The Universe does not assess a value. So where does that value come from? It’s a self-preservation, personal-security matter. I’m not saying there is no value. I’m saying the Universe does not assess a different value in one place than it does another. Nature has a certain valuation, and humans tend to use that as a way of basing their own valuation. In nature, to use a rather trite phrase, “survival of the fittest”—which is not always accurate, you know—is often thought to be the rule. Humans have taken that, and so, when they run you over with their own desires, if you’re strong enough to deal with it, then you move up in the food chain. If you’re not strong enough to deal with it, then too bad; your weakened genetics make you unworthy. And it’s all a part of “If you believe the same thing that I do, you are good, and if you do not believe what I do you’re not good.” It’s all designed to keep you in line, or, when it’s you putting that out, make the argument that you’re right. It is not based on where the Universe is coming from; it’s based on your fear of insignificance.

But we do have to make choices.
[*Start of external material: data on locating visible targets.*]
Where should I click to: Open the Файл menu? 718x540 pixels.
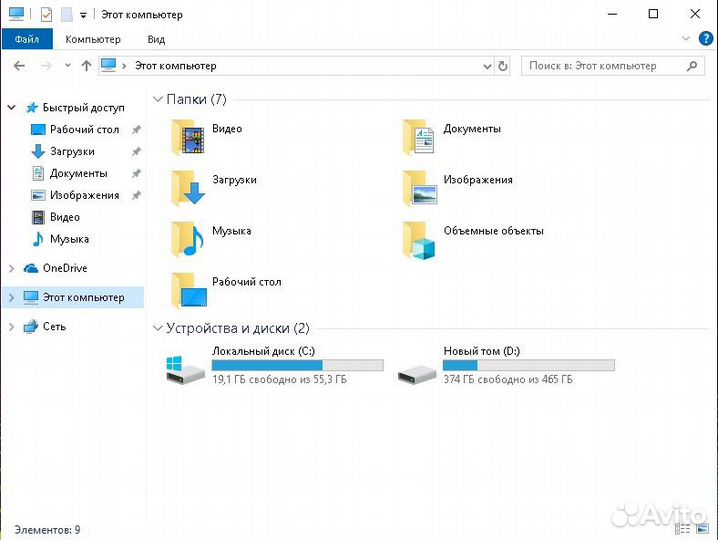pyautogui.click(x=27, y=39)
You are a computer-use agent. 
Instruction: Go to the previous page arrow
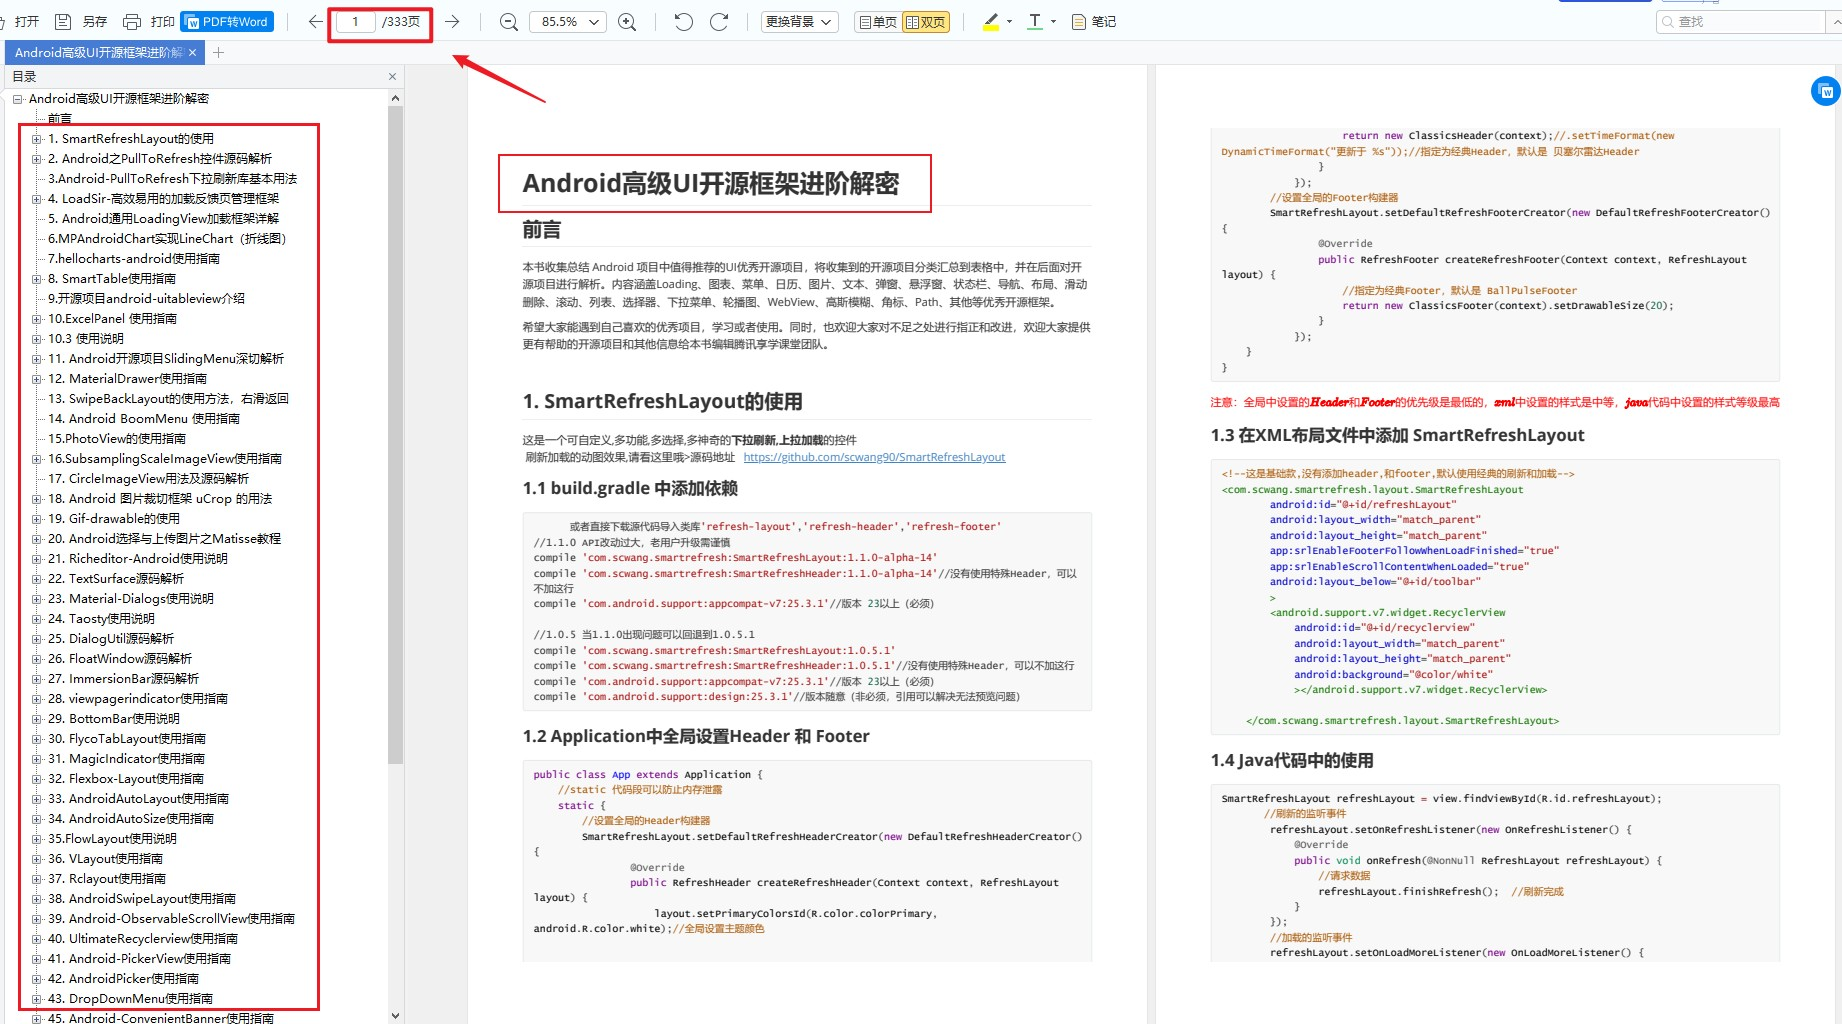[x=316, y=21]
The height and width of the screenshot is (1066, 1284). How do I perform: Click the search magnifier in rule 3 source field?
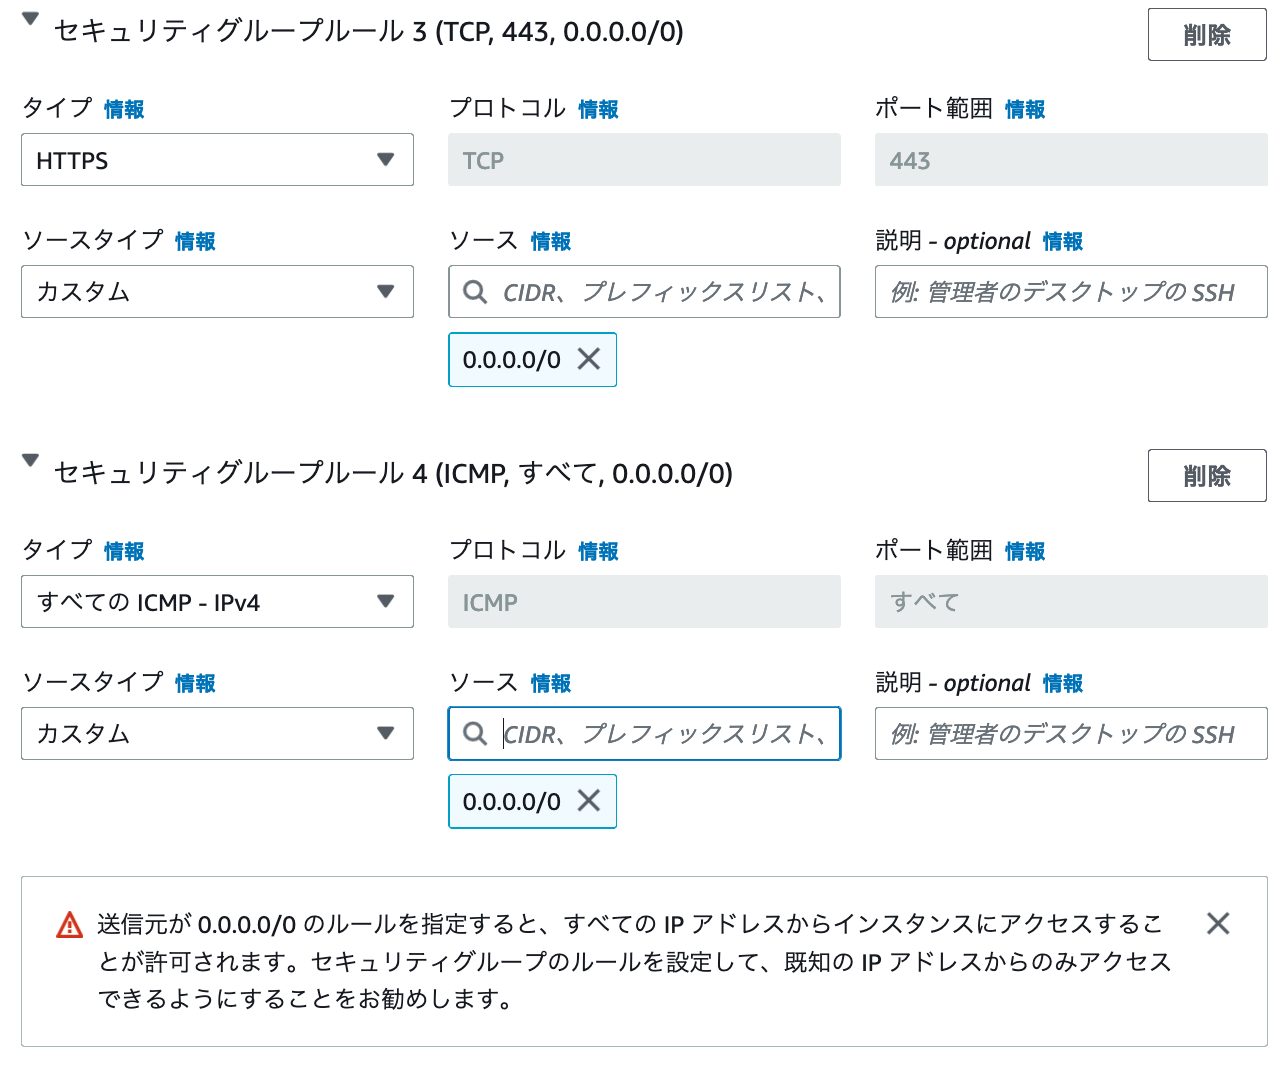pyautogui.click(x=474, y=292)
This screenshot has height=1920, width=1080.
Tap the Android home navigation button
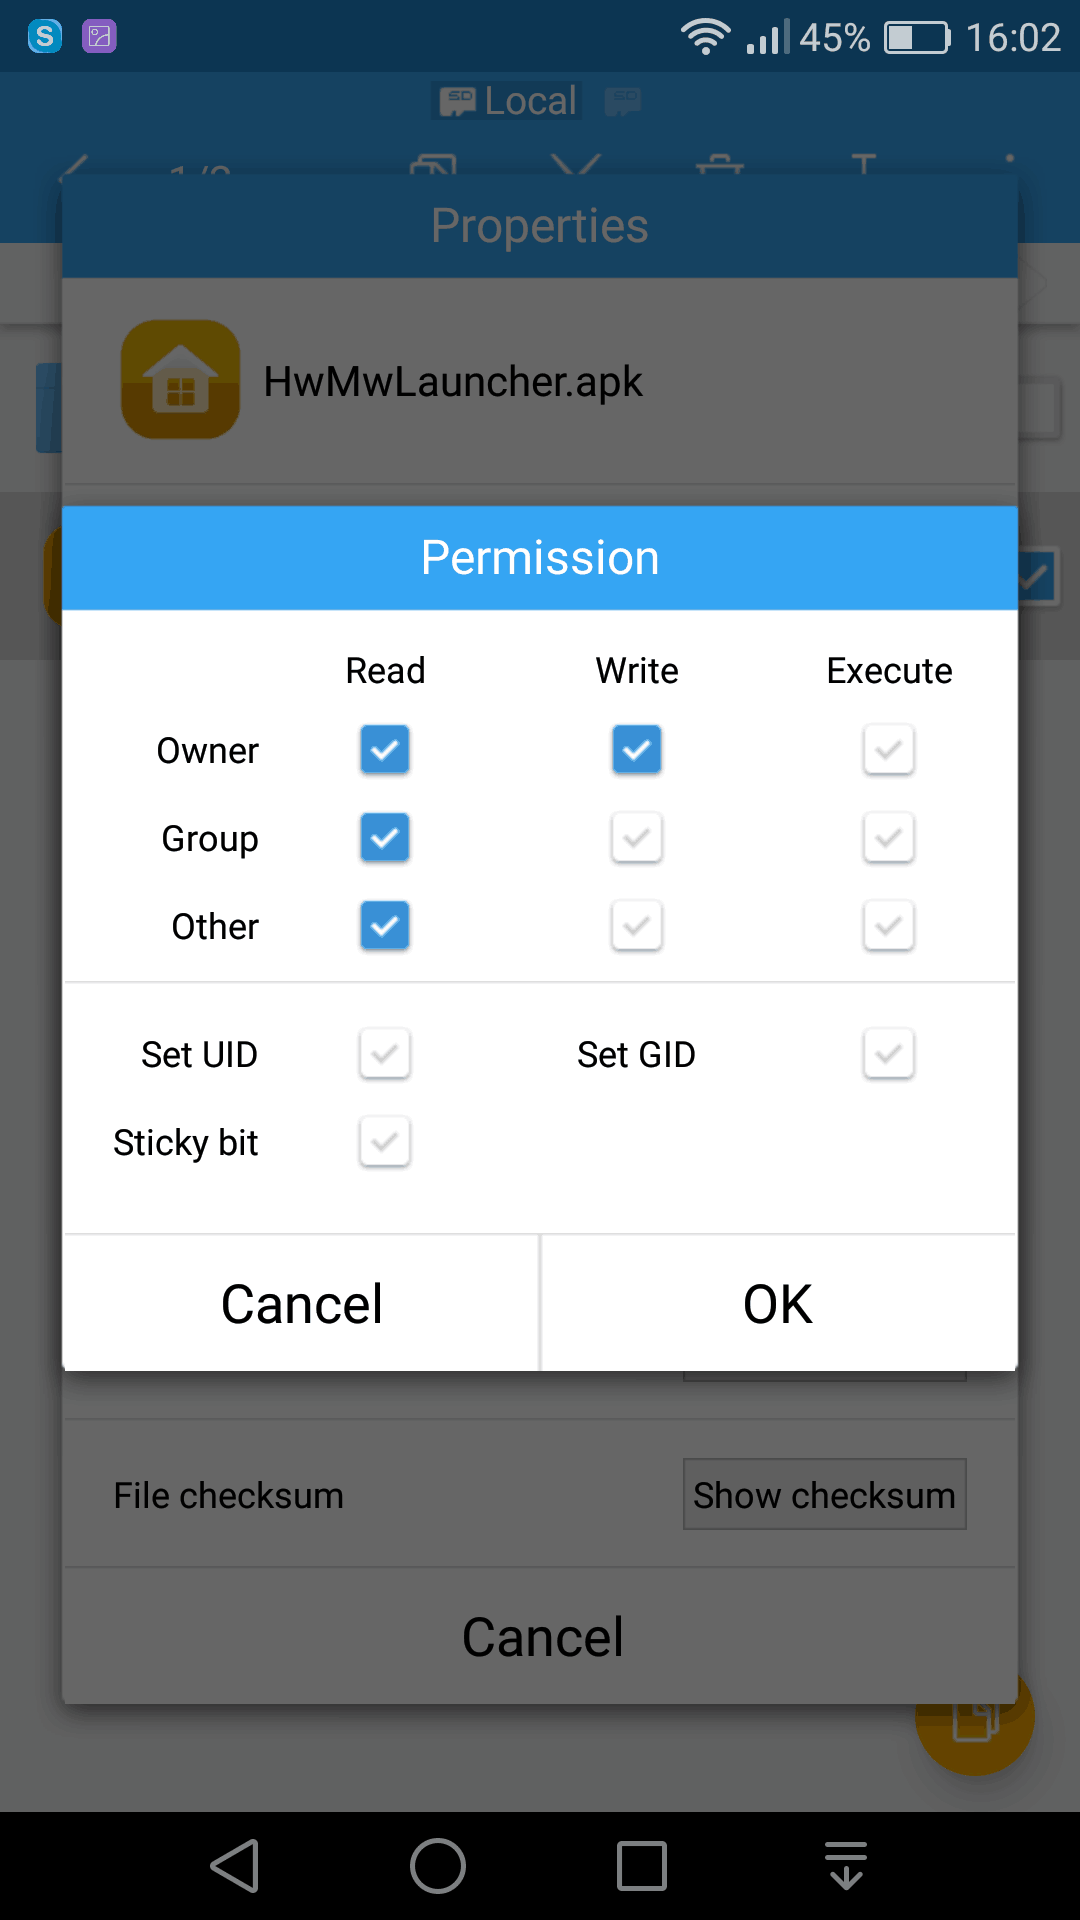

Spraying aphids is an example. It can come down to the question, Do I eat the apple or do I let the worm eat the apple—taken to the extreme, does it survive or do I survive? So what should guide us there? How do we make that decision. Is it fair—is “fair” even an applicable concept in discussing whether my life is worth more than the worm’s?

As far as the Universe is concerned, no, it’s not an applicable concept. But insofar as your human needs are concerned, it is, and insofar as your Guardianship is concerned, it is. And the reason for that is that it’s all a part of functioning within this dimension of form. In this dimension, you are not adhering to a Universal principle; you are adhering to a Universal principle as understood by form, which is greatly limited. More than that, understanding is based on each particular level of consciousness. The human understanding of it is of course going to be based upon the survival of the human. The worm’s version of it is going to be based upon the survival of the worm.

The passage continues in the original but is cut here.